→ **INPUT DATA**
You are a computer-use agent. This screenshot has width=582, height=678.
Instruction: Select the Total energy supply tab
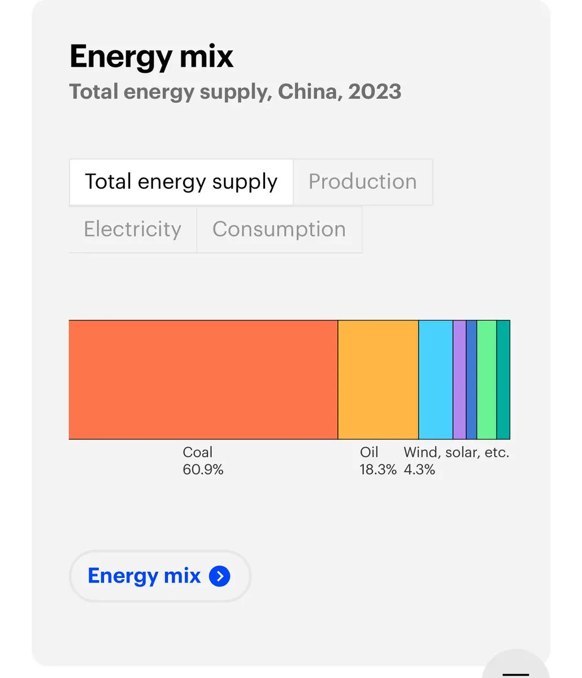pyautogui.click(x=181, y=182)
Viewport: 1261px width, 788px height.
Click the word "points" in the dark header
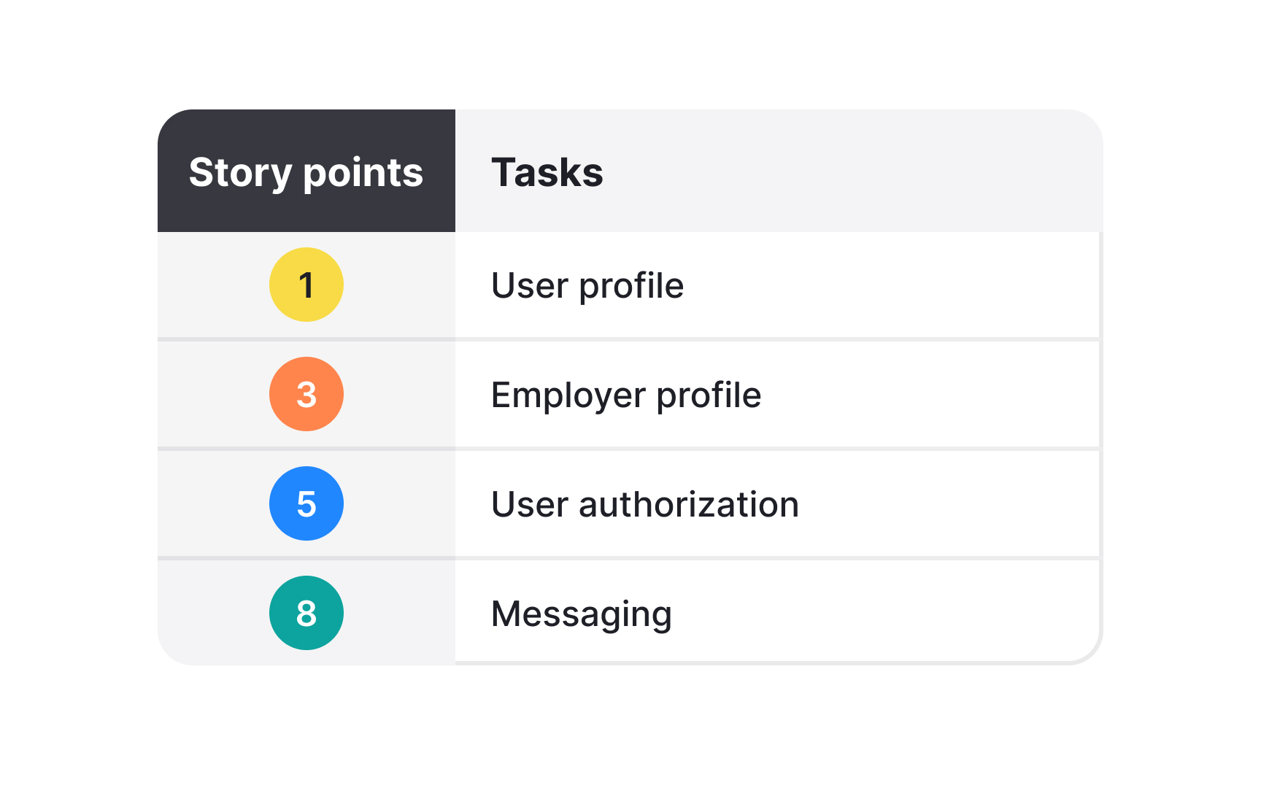pyautogui.click(x=363, y=172)
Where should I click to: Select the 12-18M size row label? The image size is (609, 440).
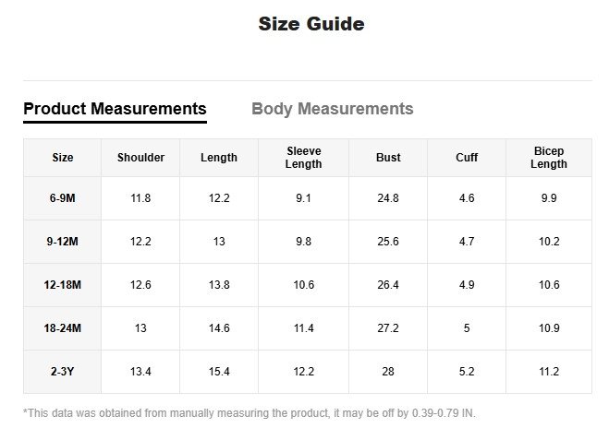63,285
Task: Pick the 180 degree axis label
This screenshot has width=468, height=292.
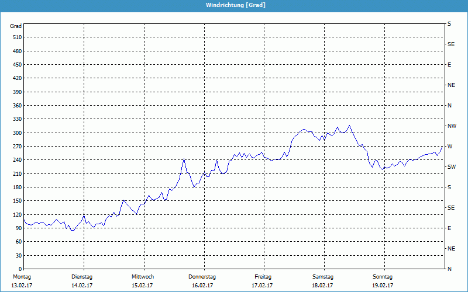Action: [16, 187]
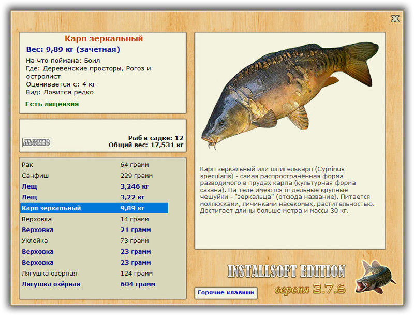Image resolution: width=414 pixels, height=316 pixels.
Task: Select Верховка 21 грамм entry
Action: point(94,230)
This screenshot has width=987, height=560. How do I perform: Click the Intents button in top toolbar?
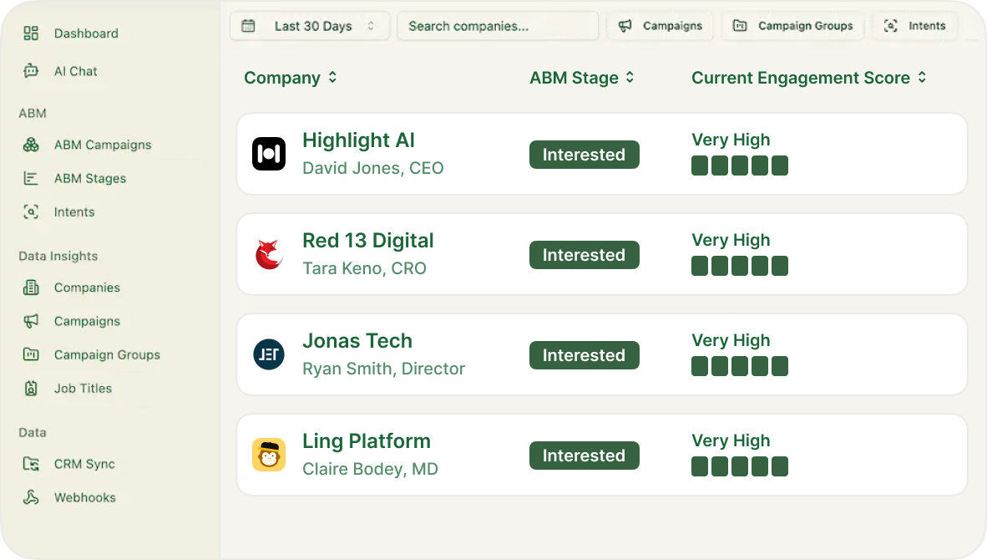tap(914, 26)
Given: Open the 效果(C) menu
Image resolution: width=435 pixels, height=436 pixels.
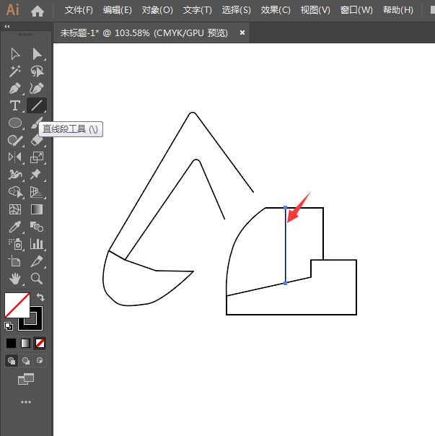Looking at the screenshot, I should coord(276,10).
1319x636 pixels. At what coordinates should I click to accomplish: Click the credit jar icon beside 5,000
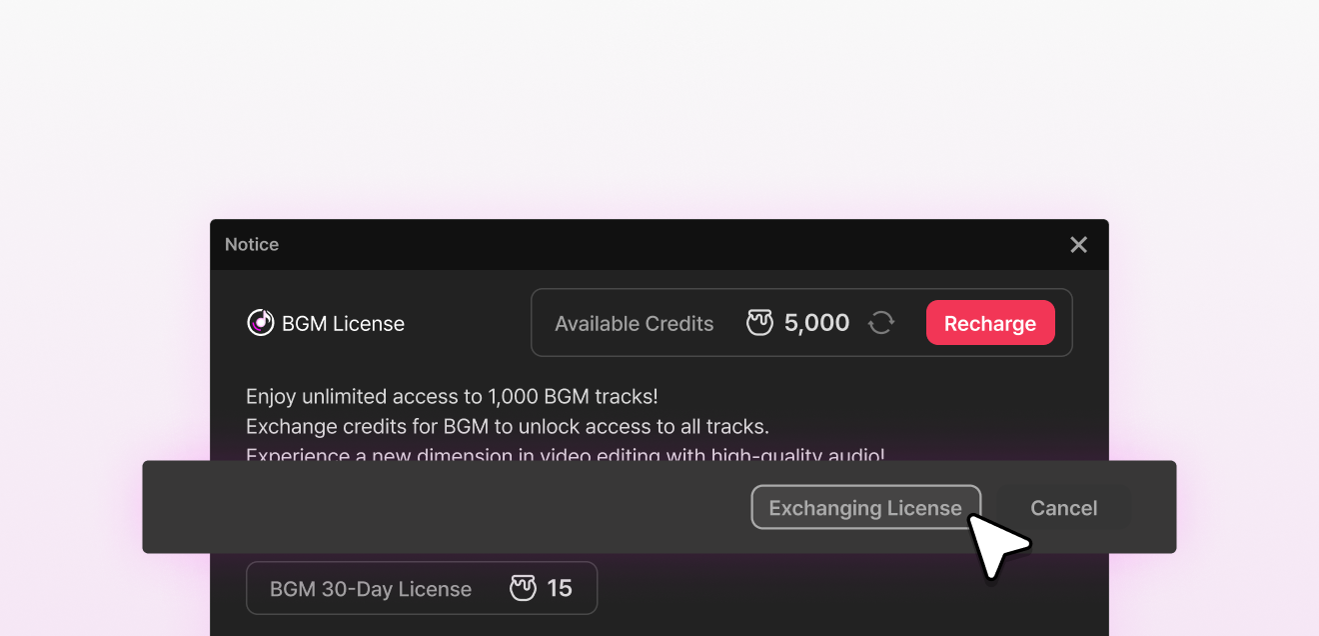pos(760,323)
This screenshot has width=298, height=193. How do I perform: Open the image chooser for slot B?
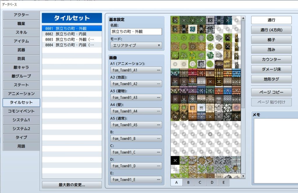(x=158, y=138)
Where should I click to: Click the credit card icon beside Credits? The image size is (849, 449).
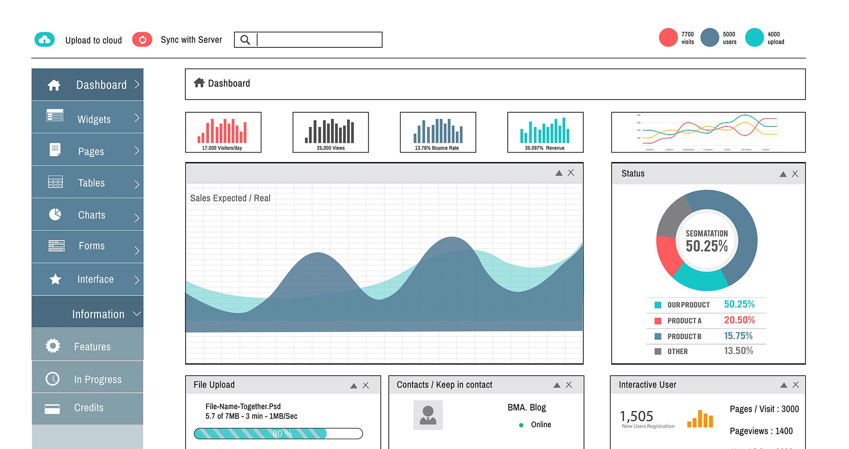pos(52,409)
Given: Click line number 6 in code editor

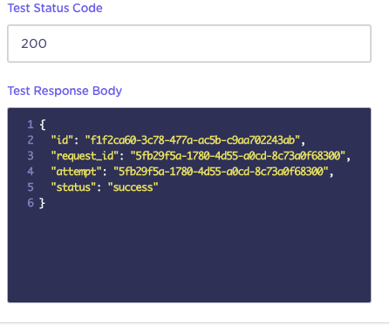Looking at the screenshot, I should click(31, 203).
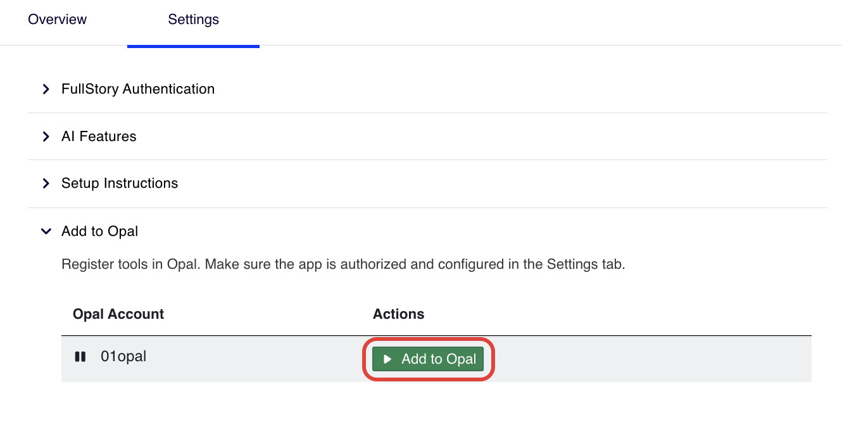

→ **WHAT THE TASK ASKS**
Copy out all of the entries exactly as they stand, with no pictures in your copy.

→ **TASK RESPONSE**
You are a computer-use agent. This screenshot has width=582, height=678.
Instruction: Select the Total energy supply tab
pyautogui.click(x=181, y=182)
Viewport: 1261px width, 788px height.
Click the word "points" in the dark header
pyautogui.click(x=363, y=172)
Where should I click to: Select the 12-18M size row label? The image size is (609, 440).
63,285
Task: Pick the 180 degree axis label
This screenshot has width=468, height=292.
Action: [16, 187]
Image resolution: width=414 pixels, height=316 pixels.
Task: Select Верховка 21 грамм entry
Action: point(94,230)
This screenshot has width=987, height=560. How do I perform: Click the Intents button in top toolbar?
tap(914, 26)
Given: Open the 效果(C) menu
Image resolution: width=435 pixels, height=436 pixels.
Looking at the screenshot, I should coord(276,10).
1319x636 pixels. At what coordinates should I click to accomplish: Click the credit jar icon beside 5,000
pos(760,323)
This screenshot has width=298, height=193. How do I perform: Open the image chooser for slot B?
(x=158, y=138)
Where should I click to: Click the credit card icon beside Credits? The image size is (849, 449).
pos(52,409)
Given: Click line number 6 in code editor

Looking at the screenshot, I should click(31, 203).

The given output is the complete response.